OVEREXPRESSION OF NOTCH INTRACELLULAR DOMAIN IN BRAIN ENDOTHELIAL CELLS AMELIORATES ALZHEIMER’S DISEASE PROGRESSION

In previous studies, we identified low-perfused vascular abnormalities, termed “vascular scars” (VaS), surrounding Aß plaques in Alzheimer's disease (AD) mouse models. We hypothesized that reduction of the DLL4/NOTCH pathway, a process known as non-productive angiogenesis, in brain endothelial cells (BECs) leads to the accumulation of abnormal vascular cells that are recognized and phagocyted by microglia, leaving behind a VaS. Here we explore the relation between BECs and microglia around Aß plaques in AD mouse models. On the one hand, we evaluate the consequences of microglial activity over BECs by treating 4-month-old AD mice with the microglia inhibitor PLX3397 for two months. Both wild-type and AD mice showed a very efficient microglial removal, with the exception of a residual number of microglia associated to Aß plaques.
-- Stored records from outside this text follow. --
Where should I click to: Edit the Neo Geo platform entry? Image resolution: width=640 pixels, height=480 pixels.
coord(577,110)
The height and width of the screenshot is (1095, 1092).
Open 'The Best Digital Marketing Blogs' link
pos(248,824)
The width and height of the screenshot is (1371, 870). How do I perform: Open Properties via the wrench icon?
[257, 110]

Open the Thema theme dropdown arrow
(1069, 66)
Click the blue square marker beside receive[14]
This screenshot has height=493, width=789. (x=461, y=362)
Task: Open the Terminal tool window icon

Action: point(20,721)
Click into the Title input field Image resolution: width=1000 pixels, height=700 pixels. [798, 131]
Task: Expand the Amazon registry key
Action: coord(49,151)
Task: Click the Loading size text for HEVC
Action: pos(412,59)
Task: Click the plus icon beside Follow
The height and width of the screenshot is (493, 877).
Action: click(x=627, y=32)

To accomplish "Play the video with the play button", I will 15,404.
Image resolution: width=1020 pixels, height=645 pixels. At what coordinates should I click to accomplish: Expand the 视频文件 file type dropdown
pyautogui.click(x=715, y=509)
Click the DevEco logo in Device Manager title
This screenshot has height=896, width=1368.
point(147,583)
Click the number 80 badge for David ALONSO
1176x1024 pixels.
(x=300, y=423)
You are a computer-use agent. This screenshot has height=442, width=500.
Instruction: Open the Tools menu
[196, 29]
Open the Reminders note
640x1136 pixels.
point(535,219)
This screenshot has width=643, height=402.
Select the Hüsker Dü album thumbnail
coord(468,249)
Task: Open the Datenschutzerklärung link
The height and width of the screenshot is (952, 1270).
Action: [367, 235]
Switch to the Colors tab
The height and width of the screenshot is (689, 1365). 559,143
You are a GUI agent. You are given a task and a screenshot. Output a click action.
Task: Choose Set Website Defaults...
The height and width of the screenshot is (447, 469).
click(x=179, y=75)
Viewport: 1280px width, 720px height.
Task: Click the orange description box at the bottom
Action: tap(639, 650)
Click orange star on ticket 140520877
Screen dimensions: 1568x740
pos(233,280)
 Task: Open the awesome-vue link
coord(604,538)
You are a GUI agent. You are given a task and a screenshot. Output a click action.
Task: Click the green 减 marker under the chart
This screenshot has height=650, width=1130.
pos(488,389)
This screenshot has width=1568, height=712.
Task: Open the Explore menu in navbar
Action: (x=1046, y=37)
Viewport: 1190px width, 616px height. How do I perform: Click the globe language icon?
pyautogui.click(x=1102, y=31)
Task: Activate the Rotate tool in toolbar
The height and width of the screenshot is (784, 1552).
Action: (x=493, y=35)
Although no differences in Aß load were found, PLX treatment significantly increased the proportion of plaques without VaS and accentuated non-productive angiogenesis signature in isolated BECs, suggesting microglial contribution to VaS formation. On the other hand, we develop a viral vector to overcome non-productive angiogenesis in AD mice by expressing NOTCH intracellular domain 1 (NICD1) in BECs. Remarkably, AD mice injected with AAV2-BR1-NICD1 exhibited improved performance in memory tests, indicating partial rescue of pathology-associated cognitive deficits, and increased hippocampal synaptic protein levels. Although NICD1 overexpression doesn’t change Aß nor VaS load, it differentially affects microglial number and load, reducing them in males while increasing them in females. These findings position vascular dysfunction as an important contributor to AD, offering insights into potential therapeutic avenues.